My Name Is Jonas, I’m Carrying the Whale: Liveblogging an Existential Crisis Induced By Urban Wildlife

9:53 AM: We’re off to Cabela’s in the hinterlands of St. Charles County. The store is the pride of America (and a great stock to buy), so I’m hopeful of success in finding a means of eliminating Jonas the Giant Groundhog.

Jonas in Action

10:45: Cabela’s has failed us. However, Cassel-fashion has found a nice pair of Carhartts. And a bear. Ideu:
Grizzled
11:14: Distracted by shiny things in Circuit City. 100 CD-Rs for $12? Yes please. Nikon D40 for $599? Mmmhmm.

11:20: Determined to stay focused, Elissa calls Home Depot on St. Charles Rock Road. The woman who answers says that Home Depot does indeed carry traps, but her boyfriend is on the way to Cabela’s for the same purpose. Elissa bitterly tells her not to bother.

11:35: I almost plow in to the F-250 in front of me rubbernecking the Sprewells and lifts on the car in Jiffy Lube.
Popped
11:41: Trap found. Also, poison. Jonas will never withstand the double whammy.
Lovely Face
11:53: Guitar World. Fender makes crappy-sounding banjos. Cassel-lachia moves on.

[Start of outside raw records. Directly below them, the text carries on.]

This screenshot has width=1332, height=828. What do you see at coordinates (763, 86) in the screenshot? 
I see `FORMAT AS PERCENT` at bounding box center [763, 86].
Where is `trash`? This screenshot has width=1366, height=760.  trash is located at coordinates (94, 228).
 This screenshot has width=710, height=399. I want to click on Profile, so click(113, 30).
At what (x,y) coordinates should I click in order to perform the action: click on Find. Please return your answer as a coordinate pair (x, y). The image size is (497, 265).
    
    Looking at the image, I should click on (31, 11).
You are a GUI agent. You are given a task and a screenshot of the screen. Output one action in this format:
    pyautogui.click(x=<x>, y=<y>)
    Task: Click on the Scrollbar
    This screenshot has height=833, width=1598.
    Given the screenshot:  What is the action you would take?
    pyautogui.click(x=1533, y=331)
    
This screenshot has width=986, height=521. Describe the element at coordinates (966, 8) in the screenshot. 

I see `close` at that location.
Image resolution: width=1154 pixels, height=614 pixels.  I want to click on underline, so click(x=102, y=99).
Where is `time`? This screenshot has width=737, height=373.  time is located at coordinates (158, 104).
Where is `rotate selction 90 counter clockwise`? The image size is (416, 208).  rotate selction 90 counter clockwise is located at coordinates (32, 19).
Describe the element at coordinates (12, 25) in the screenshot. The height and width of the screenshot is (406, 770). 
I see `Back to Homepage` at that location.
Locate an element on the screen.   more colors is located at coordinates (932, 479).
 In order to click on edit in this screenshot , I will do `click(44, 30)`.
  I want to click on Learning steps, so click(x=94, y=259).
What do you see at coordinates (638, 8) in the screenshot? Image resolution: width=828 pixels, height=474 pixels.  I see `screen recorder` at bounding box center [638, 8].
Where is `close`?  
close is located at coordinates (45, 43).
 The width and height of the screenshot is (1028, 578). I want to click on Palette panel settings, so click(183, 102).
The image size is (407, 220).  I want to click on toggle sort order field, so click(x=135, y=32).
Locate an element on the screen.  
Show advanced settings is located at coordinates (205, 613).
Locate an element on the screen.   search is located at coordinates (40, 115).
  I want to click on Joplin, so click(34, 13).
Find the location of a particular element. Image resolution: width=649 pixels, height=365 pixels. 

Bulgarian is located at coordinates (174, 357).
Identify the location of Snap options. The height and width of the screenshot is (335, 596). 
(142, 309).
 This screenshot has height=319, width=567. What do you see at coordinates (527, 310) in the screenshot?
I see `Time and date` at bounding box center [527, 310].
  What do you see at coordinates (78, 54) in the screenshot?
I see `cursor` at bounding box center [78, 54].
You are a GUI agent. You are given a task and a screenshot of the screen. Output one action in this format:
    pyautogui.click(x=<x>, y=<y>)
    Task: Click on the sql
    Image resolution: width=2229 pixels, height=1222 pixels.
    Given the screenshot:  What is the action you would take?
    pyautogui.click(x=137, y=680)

12:35 PM: The trap is assembled and first sprung. Whittier may fall the first victim if she’s not careful. As if.

Hm

12:56: The trap is set. Our “neighbors” in an Audi A8 hand me a Jehovah’s Witness tract. I fail to come up with a Prince reference before the conversation ends. Get on the boat, people!

2:17: We eat curry noodles for lunch. Jonas does not eat his fruit salad.

5:12: There’s a creature in the trap! Unfortunately, it is a smaller rodent than we hoped: a squirrel. Damn. We reset and try again.

6:29: We dash out for a quick trip to inject insulin in the diabetic cat we’ve been feeding. Still no groundhog upon our return.

7:18: We begin grilling our dinner of beer brats and corn on the cob. Jonas’s fruit salad remains untouched, but the cooling temperatures mean that he may be emerging soon.

9:03: Darkness has fallen and so have our hopes. Groundhogs’ other ‘active’ time is the early morning, however, so there’s still a chance that Cassel-catcher will get to meet Jonas before he heads back to Oklahoma.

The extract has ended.